[WORK REQUIRED]: Copy the lines of the records word for word, from the line with "Enable Turn Off HVAC For This Event" up to and including the last line of the records. Leave the pictures out of your answer.
[BEGIN]
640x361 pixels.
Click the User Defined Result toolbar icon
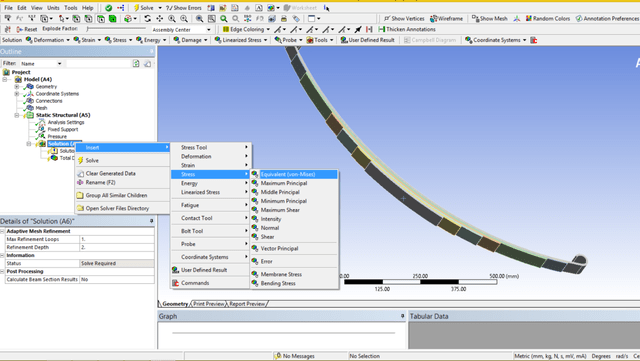click(344, 40)
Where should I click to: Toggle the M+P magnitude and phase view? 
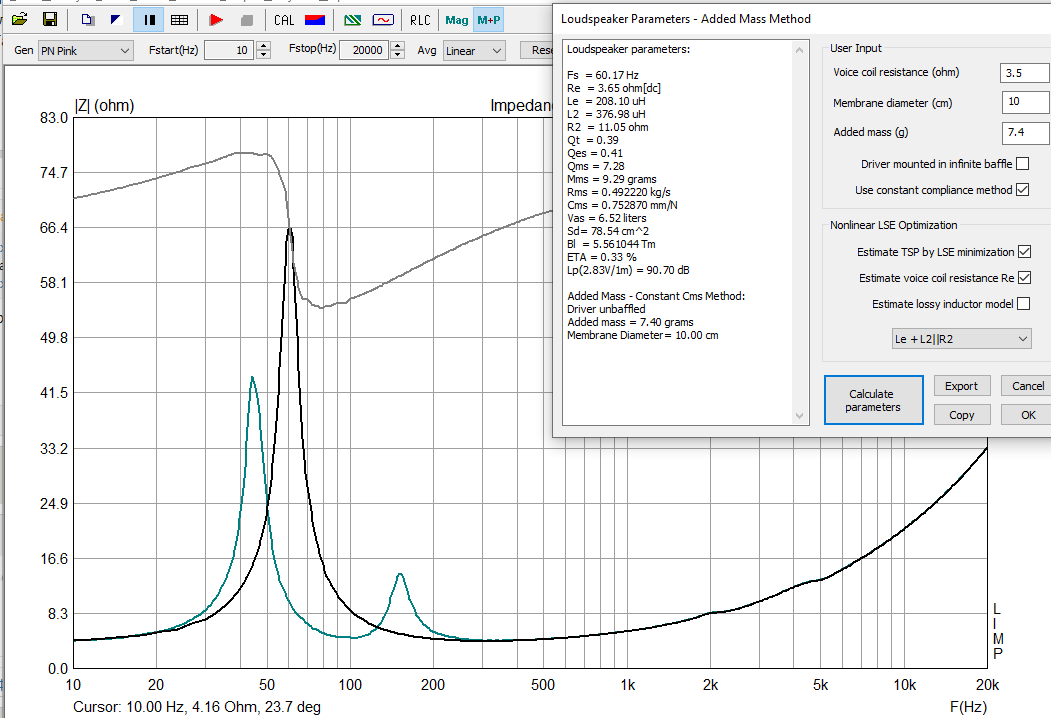click(x=489, y=19)
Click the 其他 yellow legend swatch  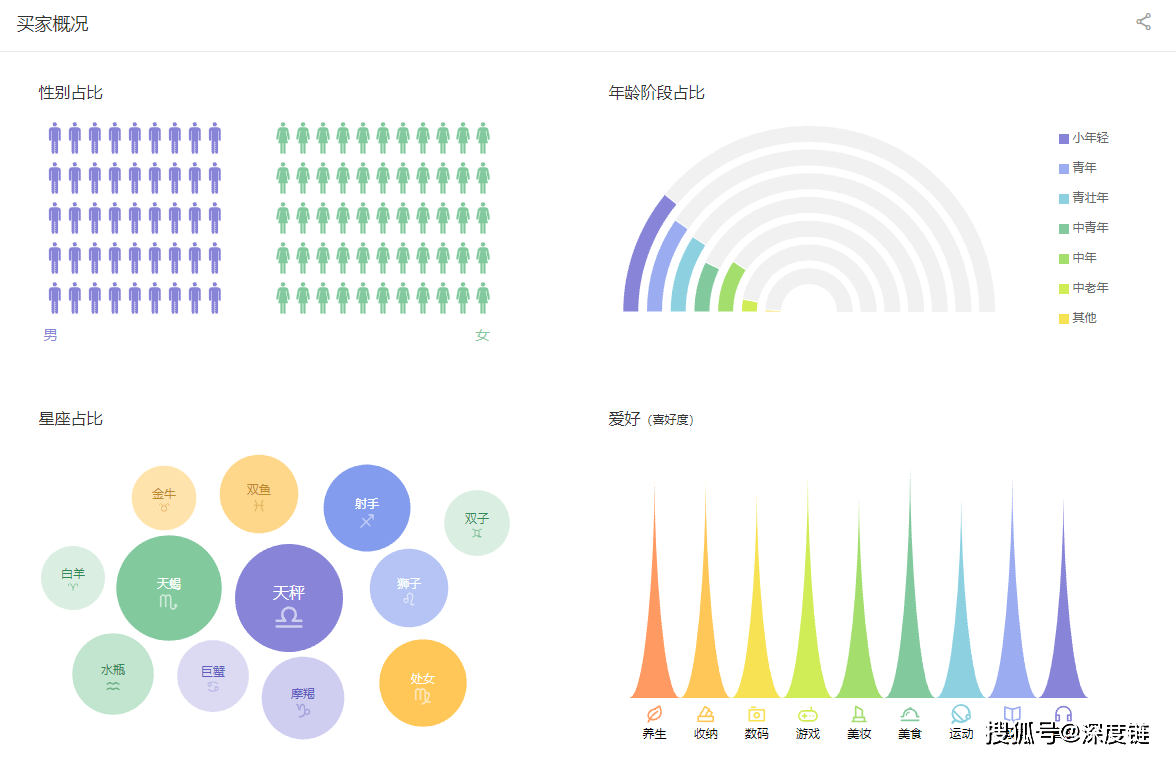(x=1064, y=319)

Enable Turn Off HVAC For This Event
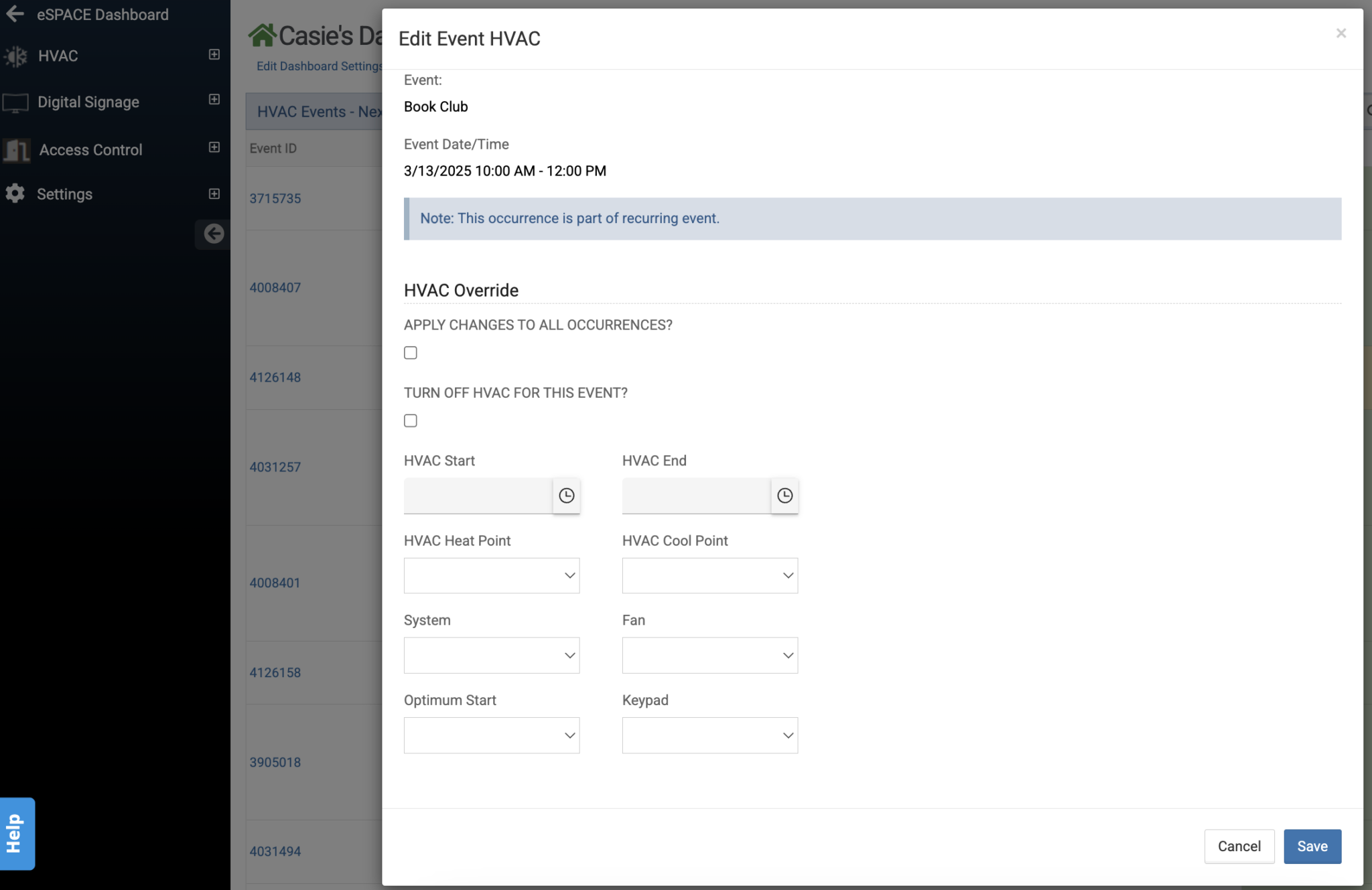pyautogui.click(x=410, y=420)
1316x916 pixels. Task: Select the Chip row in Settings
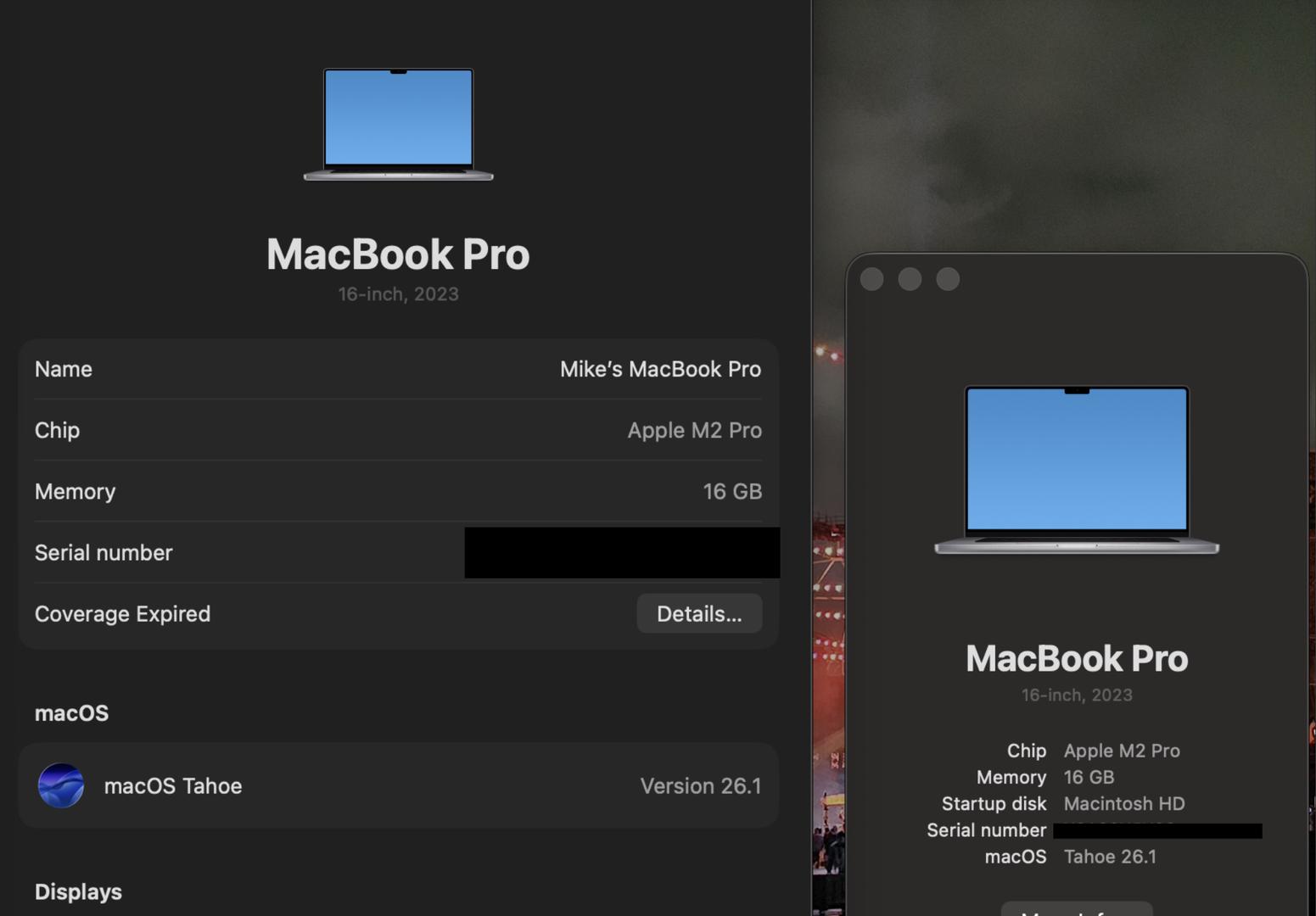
[END]
[FINISHED ANSWER]:
Enable Turn Off HVAC For This Event
pyautogui.click(x=410, y=420)
1316x916 pixels. Task: Select the Chip row in Settings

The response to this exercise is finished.